Pero para el jueves la historia había crecido y había sido ascendida a primera plana: «TIRADOR MISTERIOSO DESCRITO COMO VENGADOR URBANO». Las dos víctimas habían declarado y, con los hermanos Kenneth y Dorey Hammond, propietarios del garaje, habían descrito la escena: el misterioso joven blanco había entrado blandiendo una pistola después de seguir al buen amigo Orthan Jackson desde el Bosun’s Locker. El dueño del bar había participado describiendo mi nerviosismo y confirmando que me había comportado de un modo extraño y que había sido yo el que me había dirigido a OJJJ en primer lugar. OJJJ, fotografiado con la bata del hospital y con una venda blanca que le cubría de la oreja a la clavícula, explicó que había adivinado que yo andaba buscando problemas en cuanto me había visto. Aunque no había conseguido engañarle, el caso era que yo me había hecho pasar por policía de narcóticos y había preguntado por los traficantes locales. Debería haber caído en la cuenta, decía, de que era «otro loco blanco cabrón con ganas de cargarse a algún negro». Aunque fue el periodista, Vance Christmas, el que en el siguiente párrafo acuñó la expresión «el Bernhard Goetz de Oakland», OJJJ le había guiado hasta ella. Vance Christmas no habría sido periodista si no hubiera recogido la idea. Por entonces Goetz todavía era noticia.

Esa noche me pasé horas deprimido en la KALX antes del programa, un tributo mecánico a Bobby «Blue» Bland que había preparado hacía semanas. A quien me preguntaba por el ojo a la virulé le contaba el choque de Shattuck, sin citar el detalle de la invisibilidad. El rato que había pasado en el garaje de los Hammond no me había dejado señales. Después del programa, compré la prensa del viernes. Repasé el Tribune y, por fortuna, no encontré ninguna referencia al tiroteo del martes por la noche. Luego me hice un ovillo y dormí hasta que oscureció.
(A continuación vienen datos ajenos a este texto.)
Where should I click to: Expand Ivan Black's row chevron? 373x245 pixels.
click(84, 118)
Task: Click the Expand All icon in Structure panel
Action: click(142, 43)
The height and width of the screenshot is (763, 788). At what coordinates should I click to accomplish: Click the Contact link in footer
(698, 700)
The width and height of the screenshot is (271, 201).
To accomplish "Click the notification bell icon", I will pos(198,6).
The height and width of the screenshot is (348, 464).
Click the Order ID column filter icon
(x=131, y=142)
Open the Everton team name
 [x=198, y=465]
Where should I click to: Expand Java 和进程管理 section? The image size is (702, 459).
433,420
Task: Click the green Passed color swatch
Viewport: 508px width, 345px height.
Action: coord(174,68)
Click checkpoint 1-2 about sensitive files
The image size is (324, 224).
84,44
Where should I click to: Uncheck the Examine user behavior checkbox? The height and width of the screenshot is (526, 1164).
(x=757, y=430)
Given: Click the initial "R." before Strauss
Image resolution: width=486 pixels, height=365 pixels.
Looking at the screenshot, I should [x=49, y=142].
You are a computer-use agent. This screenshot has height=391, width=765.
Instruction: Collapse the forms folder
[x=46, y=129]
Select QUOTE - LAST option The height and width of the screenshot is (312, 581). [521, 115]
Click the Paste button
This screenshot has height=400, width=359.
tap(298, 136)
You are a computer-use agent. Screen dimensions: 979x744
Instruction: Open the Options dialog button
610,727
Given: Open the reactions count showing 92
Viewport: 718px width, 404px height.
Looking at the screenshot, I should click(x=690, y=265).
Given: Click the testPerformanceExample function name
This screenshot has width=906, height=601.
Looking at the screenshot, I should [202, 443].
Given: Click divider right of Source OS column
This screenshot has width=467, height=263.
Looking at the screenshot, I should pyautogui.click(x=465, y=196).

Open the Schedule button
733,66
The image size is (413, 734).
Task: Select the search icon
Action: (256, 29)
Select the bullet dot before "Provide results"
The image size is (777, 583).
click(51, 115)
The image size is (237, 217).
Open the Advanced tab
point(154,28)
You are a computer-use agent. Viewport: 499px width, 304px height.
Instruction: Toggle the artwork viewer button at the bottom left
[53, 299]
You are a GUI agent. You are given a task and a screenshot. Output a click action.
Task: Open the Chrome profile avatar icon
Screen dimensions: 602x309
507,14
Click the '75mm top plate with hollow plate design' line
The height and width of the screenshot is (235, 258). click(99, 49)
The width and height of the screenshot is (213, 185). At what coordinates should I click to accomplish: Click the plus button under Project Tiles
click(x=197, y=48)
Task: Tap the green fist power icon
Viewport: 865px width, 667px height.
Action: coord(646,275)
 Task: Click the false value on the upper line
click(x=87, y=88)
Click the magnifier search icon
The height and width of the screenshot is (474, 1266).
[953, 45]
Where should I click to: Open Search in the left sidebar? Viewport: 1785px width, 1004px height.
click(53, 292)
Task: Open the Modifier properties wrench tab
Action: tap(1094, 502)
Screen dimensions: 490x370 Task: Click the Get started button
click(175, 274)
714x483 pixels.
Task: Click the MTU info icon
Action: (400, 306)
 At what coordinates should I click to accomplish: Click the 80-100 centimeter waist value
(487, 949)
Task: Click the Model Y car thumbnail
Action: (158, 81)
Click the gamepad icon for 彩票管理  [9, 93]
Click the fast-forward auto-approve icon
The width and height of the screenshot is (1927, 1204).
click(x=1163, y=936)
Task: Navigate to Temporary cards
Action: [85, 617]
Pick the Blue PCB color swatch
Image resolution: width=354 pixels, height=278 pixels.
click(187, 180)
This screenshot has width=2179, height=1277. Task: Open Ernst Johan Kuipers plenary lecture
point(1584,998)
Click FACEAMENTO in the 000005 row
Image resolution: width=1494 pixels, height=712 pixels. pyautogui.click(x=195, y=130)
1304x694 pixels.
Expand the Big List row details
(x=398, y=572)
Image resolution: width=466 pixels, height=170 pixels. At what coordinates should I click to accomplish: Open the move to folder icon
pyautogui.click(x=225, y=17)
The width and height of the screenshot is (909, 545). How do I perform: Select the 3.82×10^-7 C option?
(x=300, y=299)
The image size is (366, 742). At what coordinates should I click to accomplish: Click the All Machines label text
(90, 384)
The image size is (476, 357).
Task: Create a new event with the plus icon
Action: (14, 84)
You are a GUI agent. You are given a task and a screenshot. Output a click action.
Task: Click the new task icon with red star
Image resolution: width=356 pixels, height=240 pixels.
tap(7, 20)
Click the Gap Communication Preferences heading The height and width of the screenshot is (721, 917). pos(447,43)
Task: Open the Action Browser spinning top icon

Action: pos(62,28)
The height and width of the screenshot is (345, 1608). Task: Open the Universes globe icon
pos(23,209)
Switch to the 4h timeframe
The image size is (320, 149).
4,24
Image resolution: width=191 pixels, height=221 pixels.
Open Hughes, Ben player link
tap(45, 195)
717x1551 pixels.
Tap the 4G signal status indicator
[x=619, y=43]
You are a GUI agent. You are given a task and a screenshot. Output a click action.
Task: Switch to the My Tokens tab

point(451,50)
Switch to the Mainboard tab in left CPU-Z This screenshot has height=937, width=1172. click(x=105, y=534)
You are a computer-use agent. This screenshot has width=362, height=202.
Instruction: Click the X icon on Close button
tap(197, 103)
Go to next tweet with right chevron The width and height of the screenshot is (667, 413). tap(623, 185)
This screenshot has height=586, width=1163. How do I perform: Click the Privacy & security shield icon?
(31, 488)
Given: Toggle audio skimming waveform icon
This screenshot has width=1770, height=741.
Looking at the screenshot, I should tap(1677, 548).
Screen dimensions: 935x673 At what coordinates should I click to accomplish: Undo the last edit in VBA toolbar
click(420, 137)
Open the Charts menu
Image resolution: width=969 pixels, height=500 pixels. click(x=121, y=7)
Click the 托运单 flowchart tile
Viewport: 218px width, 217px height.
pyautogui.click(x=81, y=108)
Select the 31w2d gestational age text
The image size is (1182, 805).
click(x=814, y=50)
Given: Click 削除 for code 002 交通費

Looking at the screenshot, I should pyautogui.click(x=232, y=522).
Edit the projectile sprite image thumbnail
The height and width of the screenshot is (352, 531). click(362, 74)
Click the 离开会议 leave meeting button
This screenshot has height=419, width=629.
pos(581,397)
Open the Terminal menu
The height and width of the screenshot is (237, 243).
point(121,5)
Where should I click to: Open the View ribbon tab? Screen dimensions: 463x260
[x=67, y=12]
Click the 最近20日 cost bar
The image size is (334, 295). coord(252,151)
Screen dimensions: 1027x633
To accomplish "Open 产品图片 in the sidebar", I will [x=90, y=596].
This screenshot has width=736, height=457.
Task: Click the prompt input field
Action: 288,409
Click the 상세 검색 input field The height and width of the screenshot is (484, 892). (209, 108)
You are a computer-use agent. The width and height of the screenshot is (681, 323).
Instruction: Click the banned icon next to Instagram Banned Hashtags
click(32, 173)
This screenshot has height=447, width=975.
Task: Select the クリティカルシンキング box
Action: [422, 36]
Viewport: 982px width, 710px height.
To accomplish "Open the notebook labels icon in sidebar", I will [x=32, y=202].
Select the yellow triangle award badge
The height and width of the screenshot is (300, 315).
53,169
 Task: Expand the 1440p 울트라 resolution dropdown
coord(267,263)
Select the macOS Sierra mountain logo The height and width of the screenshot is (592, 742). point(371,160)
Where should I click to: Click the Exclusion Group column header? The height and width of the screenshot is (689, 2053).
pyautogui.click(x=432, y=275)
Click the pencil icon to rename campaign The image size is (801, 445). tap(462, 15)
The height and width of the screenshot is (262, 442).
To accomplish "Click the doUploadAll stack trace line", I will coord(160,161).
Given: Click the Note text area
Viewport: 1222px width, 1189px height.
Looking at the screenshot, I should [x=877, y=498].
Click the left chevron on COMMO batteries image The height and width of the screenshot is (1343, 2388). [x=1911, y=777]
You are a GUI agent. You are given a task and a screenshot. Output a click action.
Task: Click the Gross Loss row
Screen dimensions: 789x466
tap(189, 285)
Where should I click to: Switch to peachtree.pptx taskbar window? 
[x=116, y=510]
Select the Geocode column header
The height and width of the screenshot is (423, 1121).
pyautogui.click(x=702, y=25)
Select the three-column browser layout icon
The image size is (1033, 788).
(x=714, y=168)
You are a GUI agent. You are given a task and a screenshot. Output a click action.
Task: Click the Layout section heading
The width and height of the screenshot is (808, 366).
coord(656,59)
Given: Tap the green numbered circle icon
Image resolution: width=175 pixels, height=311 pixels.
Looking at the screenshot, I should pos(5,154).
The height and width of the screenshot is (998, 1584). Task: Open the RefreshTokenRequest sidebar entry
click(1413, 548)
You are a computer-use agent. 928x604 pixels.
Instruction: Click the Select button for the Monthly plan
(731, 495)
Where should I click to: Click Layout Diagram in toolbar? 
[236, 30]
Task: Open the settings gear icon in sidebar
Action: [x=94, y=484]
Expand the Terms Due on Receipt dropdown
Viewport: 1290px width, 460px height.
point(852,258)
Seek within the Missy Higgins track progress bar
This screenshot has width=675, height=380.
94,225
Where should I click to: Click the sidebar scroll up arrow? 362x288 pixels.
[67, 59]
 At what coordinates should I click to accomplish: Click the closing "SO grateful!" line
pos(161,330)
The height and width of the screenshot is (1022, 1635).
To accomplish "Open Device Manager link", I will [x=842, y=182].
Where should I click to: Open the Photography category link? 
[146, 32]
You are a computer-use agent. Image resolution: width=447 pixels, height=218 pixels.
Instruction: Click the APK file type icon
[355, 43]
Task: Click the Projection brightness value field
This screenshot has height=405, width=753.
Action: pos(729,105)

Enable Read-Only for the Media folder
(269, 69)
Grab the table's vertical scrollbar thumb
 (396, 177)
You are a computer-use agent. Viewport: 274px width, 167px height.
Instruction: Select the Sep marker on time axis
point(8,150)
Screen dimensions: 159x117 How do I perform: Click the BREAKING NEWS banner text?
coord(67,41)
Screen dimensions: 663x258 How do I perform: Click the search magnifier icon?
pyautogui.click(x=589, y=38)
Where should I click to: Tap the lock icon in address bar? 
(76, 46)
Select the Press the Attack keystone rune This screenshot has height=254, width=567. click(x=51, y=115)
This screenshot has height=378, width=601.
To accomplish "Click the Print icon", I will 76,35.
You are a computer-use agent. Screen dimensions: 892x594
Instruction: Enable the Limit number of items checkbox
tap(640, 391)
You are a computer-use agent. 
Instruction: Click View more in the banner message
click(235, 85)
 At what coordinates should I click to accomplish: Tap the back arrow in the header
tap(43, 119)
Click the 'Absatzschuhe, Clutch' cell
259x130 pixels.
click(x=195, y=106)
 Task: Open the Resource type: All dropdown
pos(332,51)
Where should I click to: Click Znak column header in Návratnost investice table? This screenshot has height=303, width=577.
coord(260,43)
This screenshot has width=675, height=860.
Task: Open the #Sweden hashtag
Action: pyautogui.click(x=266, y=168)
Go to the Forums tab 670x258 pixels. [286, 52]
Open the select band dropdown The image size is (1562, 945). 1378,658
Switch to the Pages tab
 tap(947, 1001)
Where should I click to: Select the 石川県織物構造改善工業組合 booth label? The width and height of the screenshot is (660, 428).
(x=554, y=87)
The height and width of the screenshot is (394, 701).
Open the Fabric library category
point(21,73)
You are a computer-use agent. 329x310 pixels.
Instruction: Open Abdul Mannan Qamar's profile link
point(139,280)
Esta falsa calma duró hasta el domingo, cuando Vance Christmas supo cómo tratarme en el editorial que abría el suplemento de fin de semana. «EL VENGADOR DE EAST BAY, COMO EL TIRADOR DEL METRO NEOYORQUINO BERNHARD GOETZ, EVIDENCIA LA TENDENCIA AL LINCHAMIENTO QUE SIEMPRE SE ESCONDE CERCA DE LA SUPERFICIE» se inspiraba en un conjunto de cartas de apoyo al misterioso pistolero blanco enviadas al Tribune desde que el miércoles publicaran la noticia. El largo artículo empezaba como una exposición psicológica de Goetz, el neoyorquino y bienhablado presunto asesino de cuatro personas. Era una historia vieja, pero Christmas la renovó dándole un enfoque local al componer con las citas de OJJJ y el camarero un retrato especulativo del «Vengador de East Bay» a partir del personaje de Goetz. No se mencionaba lo que Horton Cantrell y los Hammond (el cuarto hombre había desaparecido por completo de la historia) podrían haber estado haciendo en el garaje, fuera de esperar a OJJJ y del «aciago momento de terror» que sufrieron a manos del «astuto vigilante». Ponía un énfasis especial en el encuentro inicial en el Bosun’s Locker. Christmas se preguntaba: ¿Sabía el Vengador que el Bosun’s Locker era el mismo local en que Bobby Seale y Huey Newton se habían sentado una vez a redactar el manifiesto de los Panteras Negras? (No lo sabía.) La pregunta le daba pie a una digresión sobre el lamentable estado del radicalismo negro, el auge de los señores de la droga y los gángsters que les habían llevado a ocupar el lugar de prestigio entre la comunidad que antes correspondía a los Panteras. El alarmismo blanco -y episodios como el de Goetz y el Vengador-, ¿habían sido en parte los causantes de dicha sustitución? Christmas concluía con un elocuente «quizá».